Thursday 11 July 2013
The majority of babies will be born out of wedlock by 2016 if current trends go unchecked, according to data published by the Office for National Statistics.
The proportion of children born in England and Wales to unmarried mothers rose to just under 350,000 last year, which is equivalent to 47.5 per cent of all recorded births.
Ten years earlier, the figure was just over 40 per cent, in 1998 25 per cent of children were born out of wedlock and in 1979 it was only 11 per cent of total deliveries.
The ONS’ latest round of figures also show that with 729,674 births mothers now have an average of two children each, the highest fertility rate since the 1970s.
According to reports, the upsurge in births – both in and out of marriage – has been caused by immigration and an increase in women choosing to have children later in life.
Indeed, the number of women aged over 40 having children reached a record 29,994, a jump of 360 per cent from 2002, while the average age of mothers has risen to almost 30, compared to 27 in 1982.
Tim Loughton, the former Children's minister, told The Daily Telegraph the news demanded the government introduce tax breaks to incentivise marriage.
"If people are prepared to make a public declaration to each other in front of their friends and family they are more likely to stay together,” he said. “Without marriage people drift in and out of relationships very easily."
"In families where parents break up children do less well at school, are more likely to suffer mental health problems and are more likely to have substance abuse problems.

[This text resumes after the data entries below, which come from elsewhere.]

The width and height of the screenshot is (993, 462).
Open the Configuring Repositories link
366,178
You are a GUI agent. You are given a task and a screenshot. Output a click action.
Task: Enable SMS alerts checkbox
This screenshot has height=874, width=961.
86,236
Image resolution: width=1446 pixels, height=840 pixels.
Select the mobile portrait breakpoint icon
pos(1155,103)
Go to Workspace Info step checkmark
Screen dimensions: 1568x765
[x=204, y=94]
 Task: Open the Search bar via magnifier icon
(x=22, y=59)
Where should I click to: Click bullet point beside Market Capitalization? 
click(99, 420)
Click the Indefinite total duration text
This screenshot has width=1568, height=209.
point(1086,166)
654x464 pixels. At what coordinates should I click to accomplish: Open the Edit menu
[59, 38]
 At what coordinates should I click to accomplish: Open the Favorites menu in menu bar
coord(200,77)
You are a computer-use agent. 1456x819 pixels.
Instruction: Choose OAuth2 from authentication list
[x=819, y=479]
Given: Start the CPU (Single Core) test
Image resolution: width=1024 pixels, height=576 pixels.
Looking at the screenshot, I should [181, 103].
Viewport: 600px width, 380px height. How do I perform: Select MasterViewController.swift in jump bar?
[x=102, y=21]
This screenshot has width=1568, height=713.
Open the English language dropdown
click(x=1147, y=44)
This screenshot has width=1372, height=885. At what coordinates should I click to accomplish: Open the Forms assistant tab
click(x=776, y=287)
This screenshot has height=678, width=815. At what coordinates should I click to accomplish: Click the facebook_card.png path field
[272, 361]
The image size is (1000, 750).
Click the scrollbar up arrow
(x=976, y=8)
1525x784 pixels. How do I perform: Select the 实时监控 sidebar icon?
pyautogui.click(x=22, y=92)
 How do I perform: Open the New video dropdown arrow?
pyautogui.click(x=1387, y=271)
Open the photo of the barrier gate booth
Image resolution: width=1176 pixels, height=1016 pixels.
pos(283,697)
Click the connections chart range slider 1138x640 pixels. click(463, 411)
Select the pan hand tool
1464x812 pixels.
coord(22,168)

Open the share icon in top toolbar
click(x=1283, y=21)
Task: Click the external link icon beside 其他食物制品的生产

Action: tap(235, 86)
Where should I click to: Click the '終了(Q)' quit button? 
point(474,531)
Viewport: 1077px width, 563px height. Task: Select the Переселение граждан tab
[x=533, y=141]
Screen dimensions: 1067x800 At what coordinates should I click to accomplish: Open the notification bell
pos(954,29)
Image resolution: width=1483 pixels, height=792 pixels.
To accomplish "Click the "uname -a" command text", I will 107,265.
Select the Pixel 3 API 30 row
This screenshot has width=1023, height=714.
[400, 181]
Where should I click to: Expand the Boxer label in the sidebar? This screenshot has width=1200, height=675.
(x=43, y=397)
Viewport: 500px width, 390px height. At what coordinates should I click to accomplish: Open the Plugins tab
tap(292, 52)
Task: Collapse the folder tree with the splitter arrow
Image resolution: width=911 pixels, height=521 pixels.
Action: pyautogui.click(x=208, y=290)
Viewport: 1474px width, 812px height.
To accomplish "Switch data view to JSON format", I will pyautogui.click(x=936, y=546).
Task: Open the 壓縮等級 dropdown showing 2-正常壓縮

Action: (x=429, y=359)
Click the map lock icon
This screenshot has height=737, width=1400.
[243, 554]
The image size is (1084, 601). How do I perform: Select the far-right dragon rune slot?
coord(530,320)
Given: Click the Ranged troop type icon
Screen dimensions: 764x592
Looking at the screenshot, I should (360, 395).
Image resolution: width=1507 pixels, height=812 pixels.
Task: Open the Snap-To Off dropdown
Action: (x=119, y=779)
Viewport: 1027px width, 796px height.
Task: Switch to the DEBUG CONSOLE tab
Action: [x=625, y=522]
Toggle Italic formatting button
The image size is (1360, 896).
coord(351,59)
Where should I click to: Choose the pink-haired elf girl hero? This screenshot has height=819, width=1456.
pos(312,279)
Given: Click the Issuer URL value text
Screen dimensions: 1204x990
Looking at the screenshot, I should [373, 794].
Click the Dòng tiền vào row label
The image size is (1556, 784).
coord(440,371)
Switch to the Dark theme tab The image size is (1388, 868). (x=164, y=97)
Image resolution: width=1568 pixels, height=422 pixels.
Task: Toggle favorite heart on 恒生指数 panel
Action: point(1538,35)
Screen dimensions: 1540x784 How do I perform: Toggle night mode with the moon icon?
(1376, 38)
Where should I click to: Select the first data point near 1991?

The government needs to send a very clear message that it supports marriage. That's why married tax breaks are so important."
The ONS explained that the change was due to a combination of socio-economic factors that encourage women to postpone childbirth.
"These trends reflect the increasing numbers of women delaying childbearing to later ages," they said.
"This may be due to a number of factors such as increased participation in higher education, increased female participation in the labour force, the increasing importance of a career, the rising opportunity costs of childbearing, labour market uncertainty, housing factors and instability of partnership."